NEW YORK — DAMN YANKEES
At the Marquis Theatre.
AS the most famous song from this classic 1955 musical intones, ``Ya gotta have heart.'' What this production has instead is pyrotechnics. Jack O'Brien's production, which began at the Old Globe in San Diego, stars Victor Garber as Applegate (the Devil) and Bebe Neuwirth as Lola, roles that were originally filled on stage and screen by Ray Walston and Gwen Verdon. This is the tale of Joe Boyd (played by Dennis Kelly), a middle-aged baseball fanatic who dreams of having his beloved Washington Senators beat those ``damn Yankees.'' Applegate seizes on that desire, turning Boyd into young Joe Hardy (Jarrod Emick), who will single-handedly lift the Senators out of the cellar. In return, Joe will have to give his soul to the devil.
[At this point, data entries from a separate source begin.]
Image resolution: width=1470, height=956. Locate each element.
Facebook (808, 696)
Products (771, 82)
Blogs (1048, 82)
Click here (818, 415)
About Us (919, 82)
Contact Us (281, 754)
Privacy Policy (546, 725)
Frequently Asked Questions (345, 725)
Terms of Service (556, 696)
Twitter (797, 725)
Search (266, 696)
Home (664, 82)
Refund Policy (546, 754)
Joe's prowess lifts the hearts of the team's manager (Dick Latessa) and his fellow players, but Joe's heart is back home with his wife Meg (Linda Stephens). Sensing Joe's desire to back out of the deal, Applegate produces his helpmate Lola, whom he hopes will tempt Joe into compliance.
The musical boasts a wonderful score featuring tuneful songs by Richard Adler and Jerry Ross. The songs still work, and the concept is delicious fun, but this production doesn't manage to convey the sentimentality that lies at the heart of the show. The original book, written by Douglass Wallop and George Abbott, has been updated with the help of 106-year-old Abbott. Numerous jokes and references to Milton Berle, Joe McCarthy, and J. Edgar Hoover have been added, but such revisions only date the show further.
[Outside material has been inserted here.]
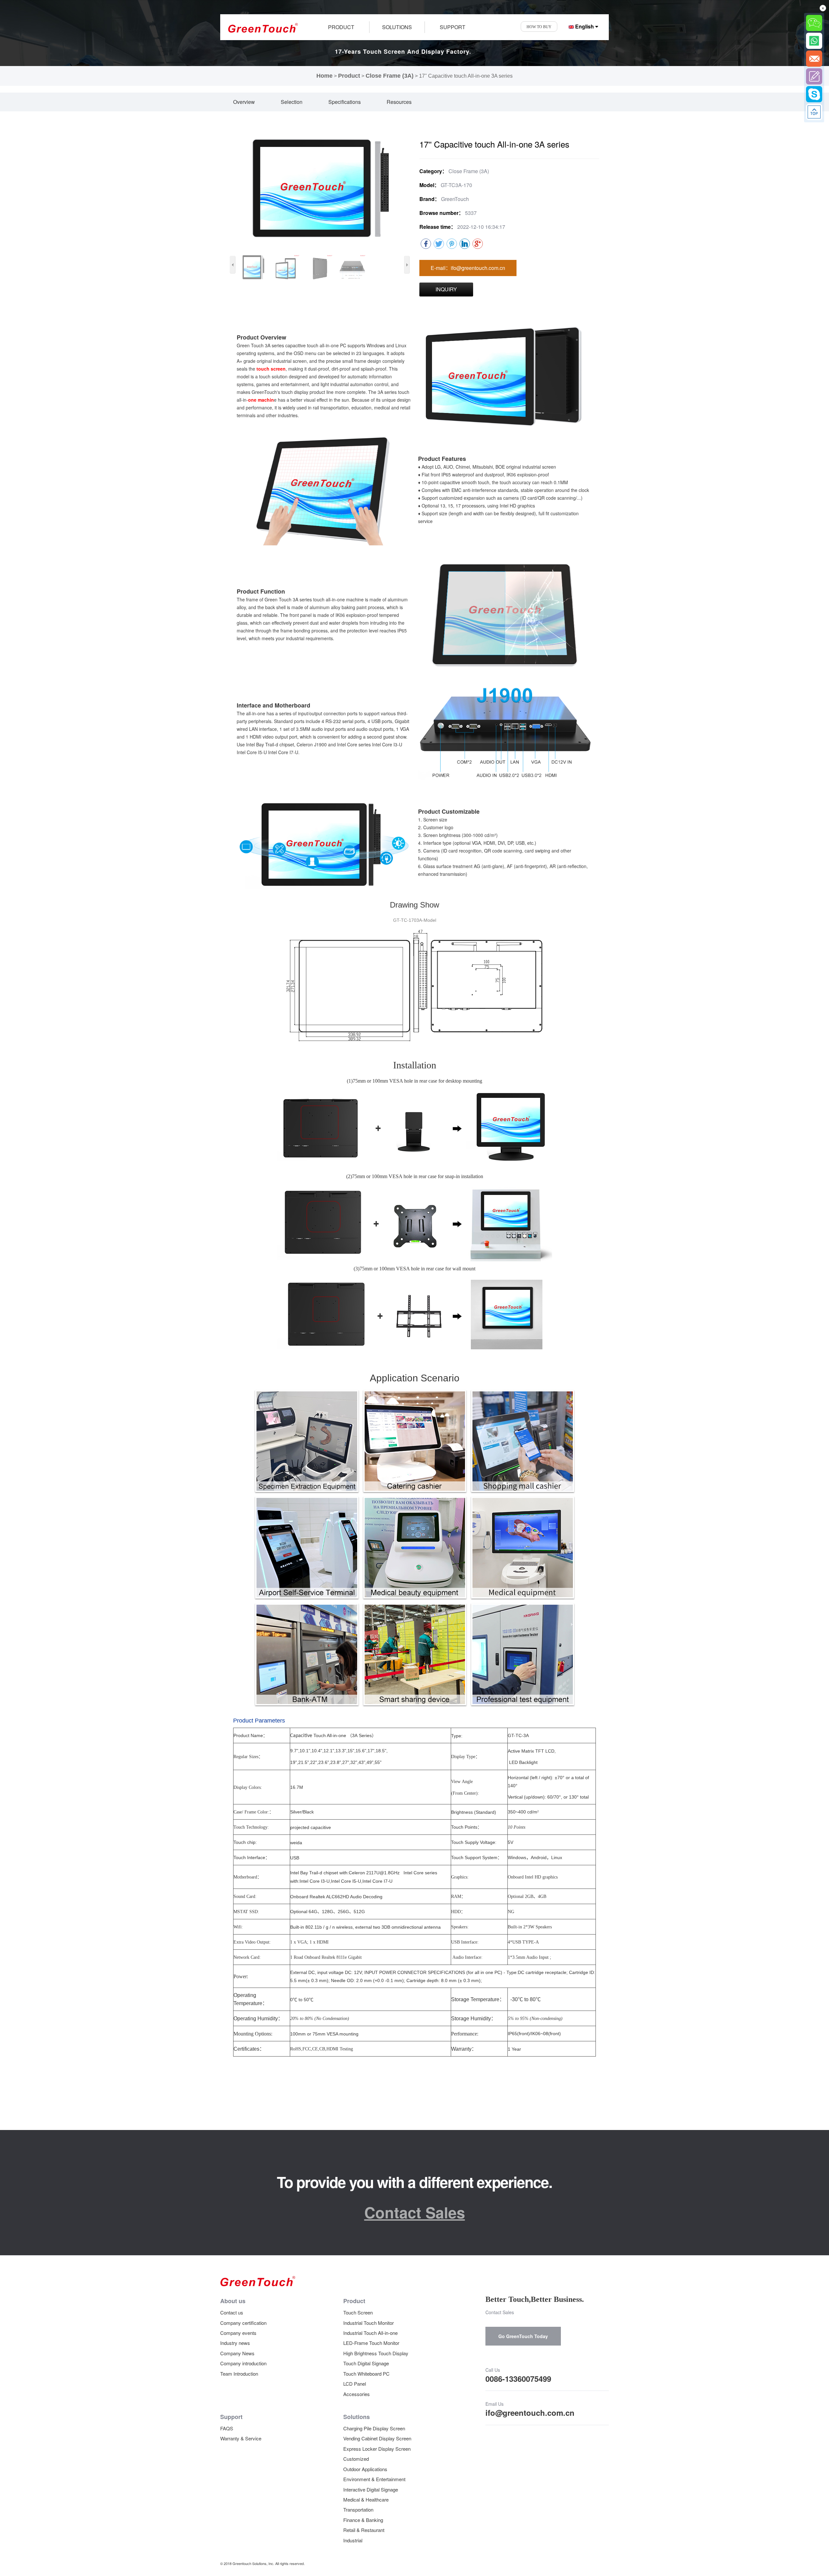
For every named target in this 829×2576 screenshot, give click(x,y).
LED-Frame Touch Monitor (371, 2342)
Lola's longing for Joe, Joe's longing for his wife, his desperation to help the Senators win the pennant - these are things we should care about, but we don't in this production.
What does work is the ensemble staging. The baseball team is a humorous lot, and the locker-room scenes are staged with contagious fun. Rob Marshall, who contributed outstanding choreography earlier this season to the revival of ``She Loves Me,'' has choreographed several comic numbers, including the baseball themed ``Blooper Ballet.''
The production is lavishly staged, and there is much business involving Applegate's propensity to have things burst into flame when he is upset. Fires are constantly erupting, fireworks are going off, and Applegate and Lola perform a soft-shoe routine with enough flames behind them that you start worrying for the performers' safety.
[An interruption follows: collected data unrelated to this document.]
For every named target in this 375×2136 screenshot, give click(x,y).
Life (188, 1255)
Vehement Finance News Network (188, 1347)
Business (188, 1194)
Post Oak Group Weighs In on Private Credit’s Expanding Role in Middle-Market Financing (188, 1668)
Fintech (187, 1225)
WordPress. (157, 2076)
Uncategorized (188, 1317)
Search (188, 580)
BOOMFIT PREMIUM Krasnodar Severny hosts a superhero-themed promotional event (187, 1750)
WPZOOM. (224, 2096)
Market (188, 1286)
Would that Neuwirth's performance was nearly as incendiary. The actress, so devastatingly funny as Lilith in the television series ``Cheers,'' has a marvelously lithe dancer's body, but she doesn't come close to capturing Verdon's appeal.
Garber is a charming Applegate, and he is no slouch as a comic actor, but he plays the character as somehow inept, so the suspense of whether Joe will be able to outwit him is lost.